I liked John Authers’ FT column on China, and basically agree with it.
The chart showing the correction in the yuan’s value against a broad trade-weighted index is especially helpful. A lot depends on the particular index you use, but there should be no doubt that a significant part of the yuan’s broad appreciation in late 2014 has now been reversed.
I did take issue with one point. Authers writes that both Chinese exports and imports are on a declining trend.
“Chinese exports dropped noticeably last month (causing a frisson in global markets). Meanwhile, imports ticked up, suggesting at least some life in the Chinese economy.
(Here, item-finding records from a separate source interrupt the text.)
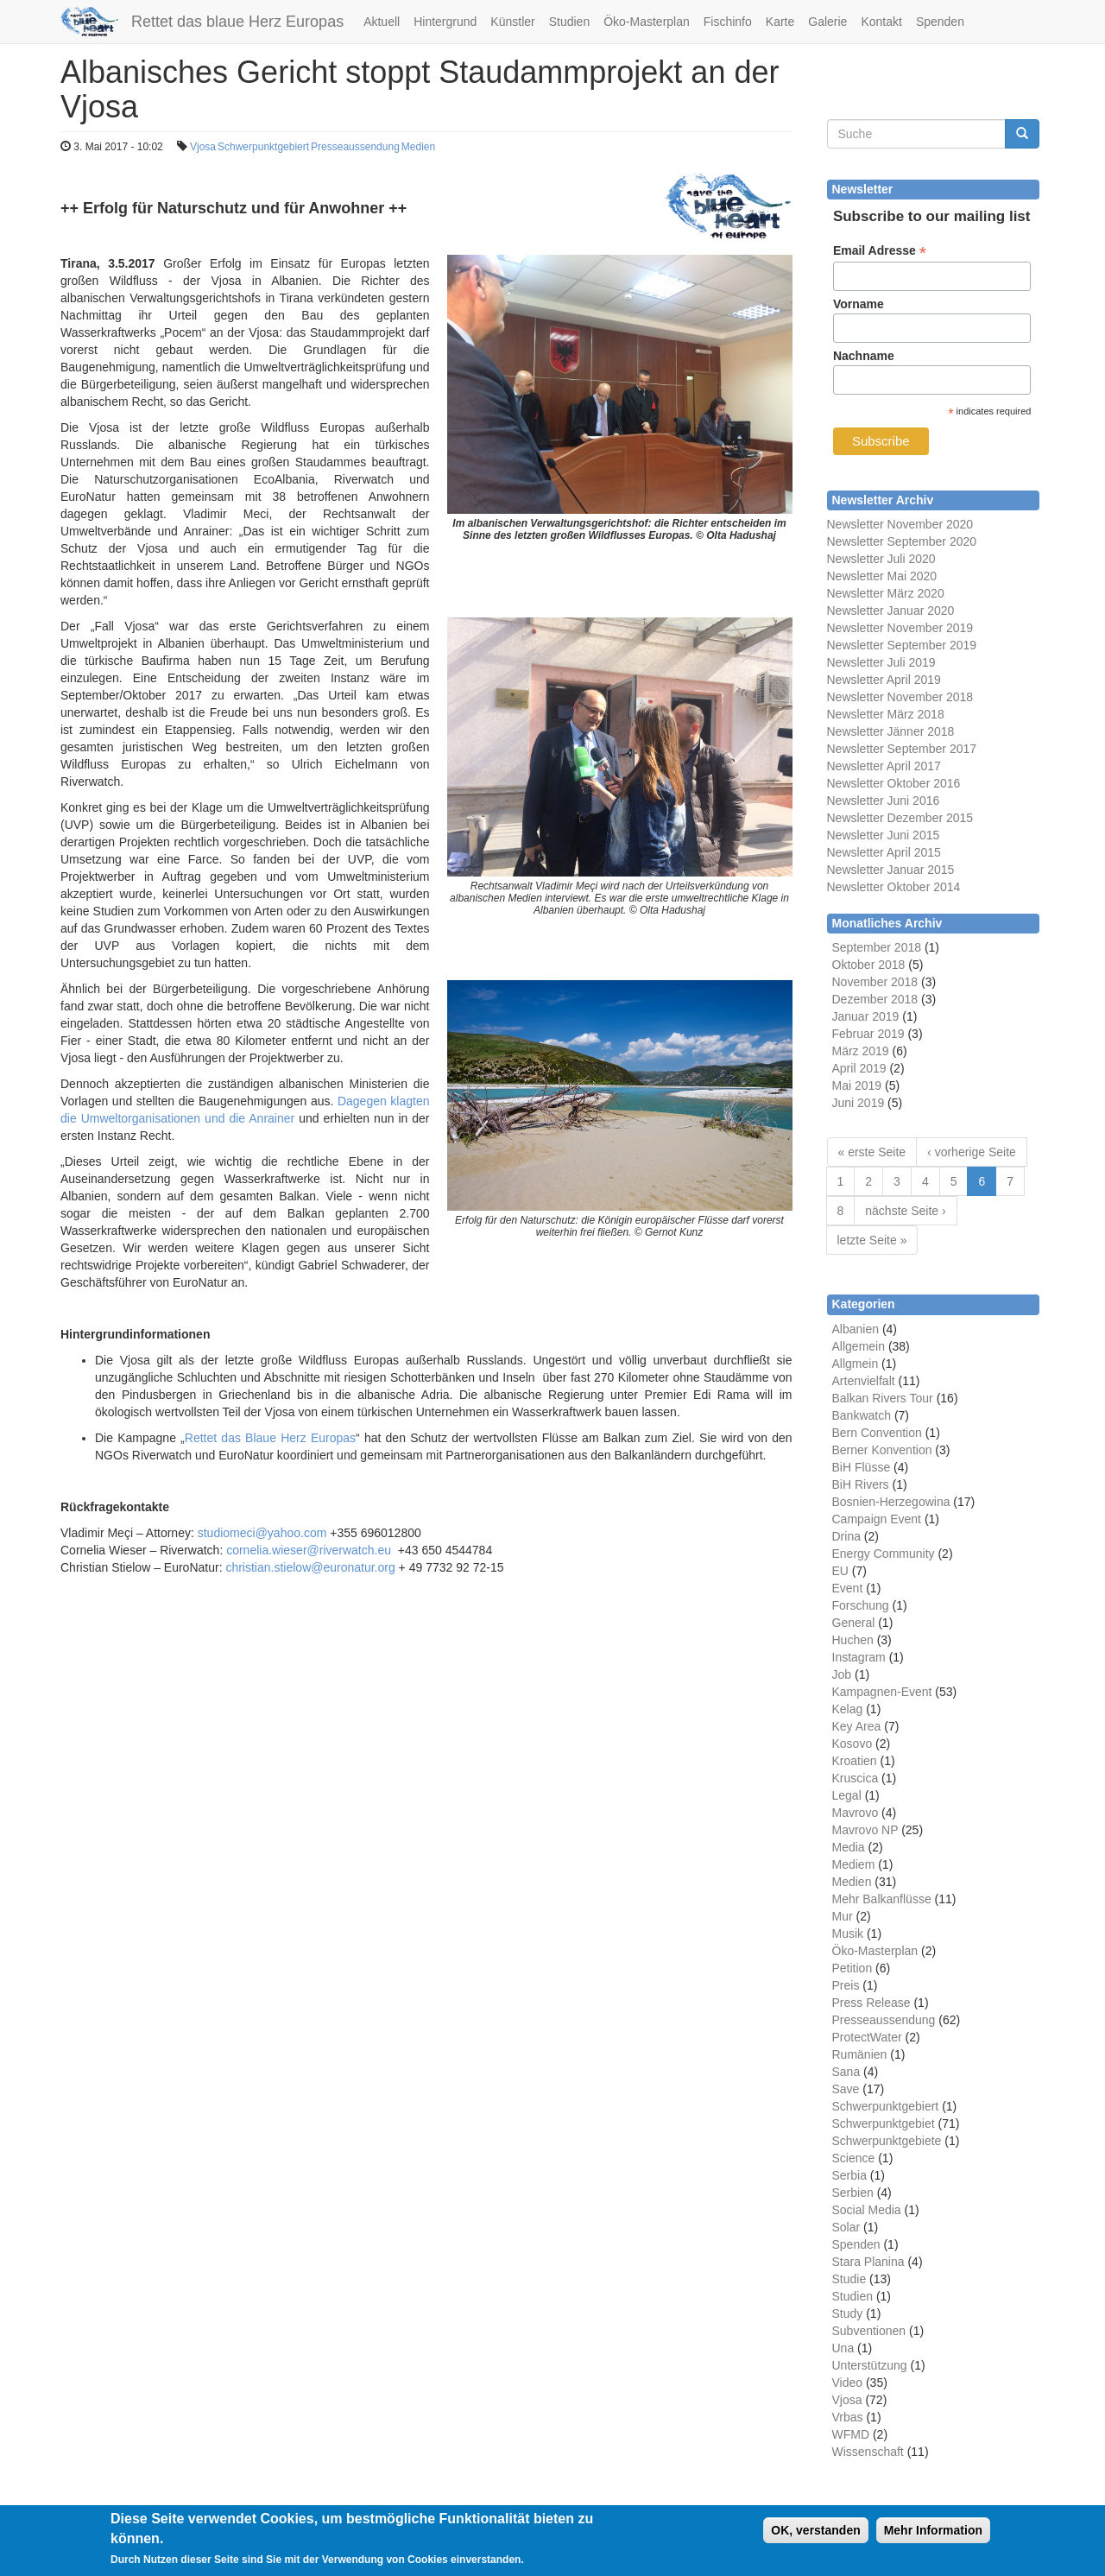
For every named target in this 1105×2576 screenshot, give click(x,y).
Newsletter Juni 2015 (883, 835)
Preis (846, 1985)
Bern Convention (877, 1433)
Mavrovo (855, 1813)
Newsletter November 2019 (900, 628)
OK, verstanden (815, 2537)
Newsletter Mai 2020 (882, 576)
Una (843, 2348)
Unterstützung (869, 2365)
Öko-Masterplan (646, 21)
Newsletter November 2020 (900, 524)
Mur (842, 1916)
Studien (569, 21)
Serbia (849, 2175)
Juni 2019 (858, 1103)
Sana (846, 2072)
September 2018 (877, 947)
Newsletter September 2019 (902, 645)
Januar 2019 (866, 1016)
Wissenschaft (868, 2452)
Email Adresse (879, 251)
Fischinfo (728, 21)
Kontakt (881, 21)
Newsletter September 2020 (902, 541)
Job (842, 1674)
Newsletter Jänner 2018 (891, 731)
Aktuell (381, 21)
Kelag (847, 1709)
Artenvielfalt (863, 1381)
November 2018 (875, 982)
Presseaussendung (355, 147)
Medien (418, 147)
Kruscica (855, 1778)
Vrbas (847, 2417)
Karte (780, 21)
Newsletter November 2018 (900, 697)
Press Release (871, 2003)
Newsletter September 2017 (902, 749)
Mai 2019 (857, 1085)
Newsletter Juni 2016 (883, 800)
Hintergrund (445, 21)
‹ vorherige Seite (971, 1152)
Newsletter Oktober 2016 (894, 783)
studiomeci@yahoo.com (262, 1533)
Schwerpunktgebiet (883, 2123)
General (853, 1623)
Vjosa (203, 147)
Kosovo (852, 1743)
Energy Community (883, 1553)
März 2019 (860, 1051)
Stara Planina (868, 2262)
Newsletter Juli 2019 (881, 662)
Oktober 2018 (869, 965)
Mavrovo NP (865, 1830)
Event (847, 1588)
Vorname (858, 304)
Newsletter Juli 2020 (881, 559)
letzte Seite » (872, 1240)
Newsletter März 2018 (885, 714)
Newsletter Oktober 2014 (894, 887)
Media (848, 1847)
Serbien (853, 2192)
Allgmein (855, 1363)
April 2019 (859, 1068)
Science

Both imports and exports are on a steadily declining trend, so China’s economy is slowing down.”
That is true in dollar terms, but not in “volume” (or real) terms.
Using China’s own data for the year to August, exports are up a modest 1.8 percent (versus the same period a year ago), and imports are up 3.4 percent. Throw in an estimate for September’s volumes (-1 percent on exports, + 1 percent on imports: this is without any adjustment for working data) and the numbers dip a bit, but still positive year over year (1.5 percent for exports, 3.1 percent for imports).
On the export side, q1 was bad—export volumes were down a couple of points (the 2014 q1 base was a pretty good, which is part of the story. But I think q2 and q3 both show roughly 3 percent y/y growth in export volumes—a strong August is offset by a weak September.